Petrov besloot dat de aanval een vals alarm was en lichtte de generale staf tegen alle regels in niet in. Hij had te weinig fiducie in het waarschuwingssysteem uit de jaren zeventig, dat hij later omschreef als 'rauw' en 'overhaast ingevoerd'. Dat Petrov serieus rekening hield met een Amerikaanse first strike, was in 1983 allesbehalve raar. De Koude Oorlog was net wat warmer geworden na de invasie van Afghanistan door het Rode Leger in 1980 en het incident met het Zuid-Koreaanse passagiersvliegtuig. In het Witte Huis zetelde de 'cowboy' Ronald Reagan die in juni van dat jaar de USSR nog een 'evil empire' had genoemd. Sovjetleider en havik Joeri Andropov was persoonlijk zelfs geobsedeerd door een mogelijke Amerikaanse aanval.
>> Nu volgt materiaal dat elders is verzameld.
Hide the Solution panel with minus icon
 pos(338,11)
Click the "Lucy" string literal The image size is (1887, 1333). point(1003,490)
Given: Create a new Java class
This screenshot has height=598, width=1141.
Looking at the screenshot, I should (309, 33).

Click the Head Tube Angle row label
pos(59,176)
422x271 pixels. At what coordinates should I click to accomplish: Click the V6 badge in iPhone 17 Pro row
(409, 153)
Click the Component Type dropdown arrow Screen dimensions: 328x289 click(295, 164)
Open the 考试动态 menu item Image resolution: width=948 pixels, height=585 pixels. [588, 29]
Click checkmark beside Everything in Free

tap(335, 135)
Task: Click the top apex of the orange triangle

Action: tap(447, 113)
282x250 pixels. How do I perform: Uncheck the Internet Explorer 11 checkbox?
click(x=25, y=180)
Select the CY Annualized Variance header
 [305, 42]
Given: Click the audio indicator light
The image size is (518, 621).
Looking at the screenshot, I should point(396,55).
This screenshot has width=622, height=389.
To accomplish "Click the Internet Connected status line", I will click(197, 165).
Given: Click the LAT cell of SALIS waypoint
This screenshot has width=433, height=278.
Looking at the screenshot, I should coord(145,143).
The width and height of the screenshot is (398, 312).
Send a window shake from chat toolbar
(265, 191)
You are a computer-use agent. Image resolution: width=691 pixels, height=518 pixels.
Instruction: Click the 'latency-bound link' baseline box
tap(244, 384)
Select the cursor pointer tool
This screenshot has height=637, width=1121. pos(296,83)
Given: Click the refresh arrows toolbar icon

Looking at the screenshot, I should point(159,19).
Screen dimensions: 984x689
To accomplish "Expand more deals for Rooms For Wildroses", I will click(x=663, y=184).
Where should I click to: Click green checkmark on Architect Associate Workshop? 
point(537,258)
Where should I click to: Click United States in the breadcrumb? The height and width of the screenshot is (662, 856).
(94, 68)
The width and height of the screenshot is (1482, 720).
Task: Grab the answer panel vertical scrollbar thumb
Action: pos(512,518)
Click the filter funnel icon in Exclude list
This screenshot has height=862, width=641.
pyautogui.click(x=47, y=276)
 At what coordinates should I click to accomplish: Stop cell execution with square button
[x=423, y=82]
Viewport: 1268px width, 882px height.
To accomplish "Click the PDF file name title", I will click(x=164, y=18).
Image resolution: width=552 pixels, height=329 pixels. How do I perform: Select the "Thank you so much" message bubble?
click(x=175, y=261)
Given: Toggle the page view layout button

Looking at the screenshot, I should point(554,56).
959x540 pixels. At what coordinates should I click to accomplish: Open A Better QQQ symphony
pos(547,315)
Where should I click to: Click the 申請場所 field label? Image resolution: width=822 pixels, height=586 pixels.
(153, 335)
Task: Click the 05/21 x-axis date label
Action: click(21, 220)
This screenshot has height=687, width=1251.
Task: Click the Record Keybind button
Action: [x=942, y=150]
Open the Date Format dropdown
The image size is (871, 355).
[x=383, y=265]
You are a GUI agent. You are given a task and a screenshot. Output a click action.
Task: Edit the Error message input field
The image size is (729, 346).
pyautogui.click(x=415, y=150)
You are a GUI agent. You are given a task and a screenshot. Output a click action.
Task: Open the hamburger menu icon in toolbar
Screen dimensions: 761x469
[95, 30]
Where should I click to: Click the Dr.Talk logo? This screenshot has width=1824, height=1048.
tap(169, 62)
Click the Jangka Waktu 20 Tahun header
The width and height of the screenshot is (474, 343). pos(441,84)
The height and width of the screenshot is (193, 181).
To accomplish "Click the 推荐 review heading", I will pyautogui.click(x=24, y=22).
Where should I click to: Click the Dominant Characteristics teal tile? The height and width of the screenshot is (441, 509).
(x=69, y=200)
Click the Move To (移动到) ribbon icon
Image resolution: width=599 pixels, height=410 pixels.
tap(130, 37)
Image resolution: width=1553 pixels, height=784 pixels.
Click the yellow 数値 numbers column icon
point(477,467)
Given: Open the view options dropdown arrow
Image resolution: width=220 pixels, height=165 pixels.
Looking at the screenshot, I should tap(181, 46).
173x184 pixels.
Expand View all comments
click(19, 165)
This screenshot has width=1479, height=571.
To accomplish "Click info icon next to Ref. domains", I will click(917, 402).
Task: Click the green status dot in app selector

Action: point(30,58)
Bruce Blair, een expert op het gebied van nucleaire oorlogsvoering ten tijde van de Koude Oorlog, verwoordde het in een documentaire die over Petrov gemaakt werd als volgt: 'Het valse alarm dat plaatsvond onder het bevel van Petrov had niet kunnen gebeuren tijdens een meer intense en gevaarlijkere fase in de relatie tussen de Verenigde Staten en de Sovjet Unie. Het hele Sovjetsysteem - niet alleen het Kremlin, niet alleen Andropov en niet alleen de KGB - was ingesteld op een [Amerikaanse] aanval en op een snelle tegenaanval. [...] Iedereen was buitengewoon nerveus en het hele systeem was gevoelig voor fouten en ongelukken.'

Stanislav Petrov hield gelukkig het hoofd koel en maakte geen fouten. Hij nam zijn verantwoordelijkheid en besloot niets te doen, ondanks dat het door hem zelf geschreven protocol dicteerde, dat hij zijn superieuren direct had moeten inlichten. Petrov week van de regels af en redde daarmee de wereld. Zijn rol in de kwestie kwam pas in 1998 aan het licht, toen een collega officier, Joeri Votintsjev, zijn memoires publiceerde.

Petrov geniet momenteel van zijn pensioen van €180,- per maand in het stadje Fryazino. Na de onthulling over zijn daadkracht in de nacht van 26 september 1983 gingen er stemmen op hem te nomineren voor de Nobelprijs voor de Vrede. Die heeft hij vooralsnog niet gekregen. Wel kreeg hij van de Association of World Citizens uit San Francisco een bedrag van $1000,- uitgekeerd voor zijn rol in het afwenden van een catastrofe. Petrov kocht er een stofzuiger voor, die wat later weer kapot ging. Petrov verdient eigenlijk meer dan een kapotte stofzuiger; hij verdient een standbeeld.